#### Short task 1:
In the passage on John Cage's writings, what rule did each story in Indeterminacy have to follow when delivered?
#### Short task 2:
Decide whether each statement agrees with the passage on John Cage's writings, answering yes or no and quoting the deciding words: (a) Indeterminacy was made up entirely of stories. (b) The 30 minute and 60 minute versions of Indeterminacy used the same stories. (c) Lecture on Nothing leads into periods of extended silence.
#### Short task 3:
Resume the passage on John Cage's writings after its final sentence.

#### Text excerpt:

_____

It seems everyone has heard of  4′33′.

But maybe less people are aware of John Cage’s writings. Like his music, they too are idiosyncratic. They include a Lecture on Nothing which is really a kind of meditation leading into periods of extended silence. The one I want to give a sample of here, though, is called Indeterminacy. In it, he took up a friend’s suggestion of giving a lecture consisting entirely of stories. He gave the lecture at least twice: a 30 minute version and (with different stories) a 60 minute version.

The catch was that in delivery, each story had to last exactly one minute. But they were of quite wiidely varying lengths, so he had to speak very slowly in telling some of them, and very quickly for others.

_____

#### Data section:
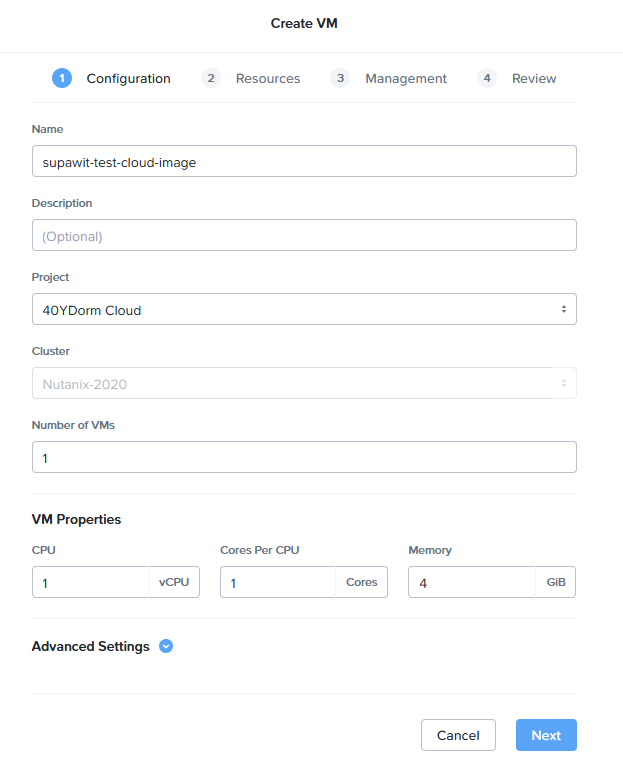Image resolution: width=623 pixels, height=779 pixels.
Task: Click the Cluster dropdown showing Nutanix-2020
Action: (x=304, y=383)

_____

#### Task result 1:
Each story had to last exactly one minute.

#### Task result 2:
(a) Yes: "giving a lecture consisting entirely of stories"
(b) No: "(with different stories) a 60 minute version"
(c) Yes: "a kind of meditation leading into periods of extended silence"

#### Task result 3:
But—and here’s the point—many of the stories are very entertaining and well told. And having written ninety anecdotes for the two versions of the lecture, John Cage didn’t stop there. He continued writing them as he thought of them. In his collection of writings Silence, stories that aren’t included in the printed version of the lecture are as he says “scattered through the book, playing the same function that odd bits of information play at the end of columns in a small-town newspaper”, so every so often you’ll find an anecdote instead of blank section of a page.

Here are several of my favourites. The first concerns Xenia, who was his wife for about ten years:

Xenia never wanted a party to end. Once, in Seattle, when the party we were at was folding, she invited those who were still awake, some of whom we’d only met that evening, to come over to our house. Thus it was that about 3:00 A.M. an Irish tenor was singing loudly in our living room. Morris Graves, who had a suite down the hall, entered ours without knocking, wearing an old-fashioned nightshirt and carrying an elaborately made wooden birdcage, the bottom of which had been removed. Making straight for the tenor, Graves placed the birdcage over his head, said nothing, and left the room. The effect was that of snuffing out a candle. Shortly, Xenia and I were alone.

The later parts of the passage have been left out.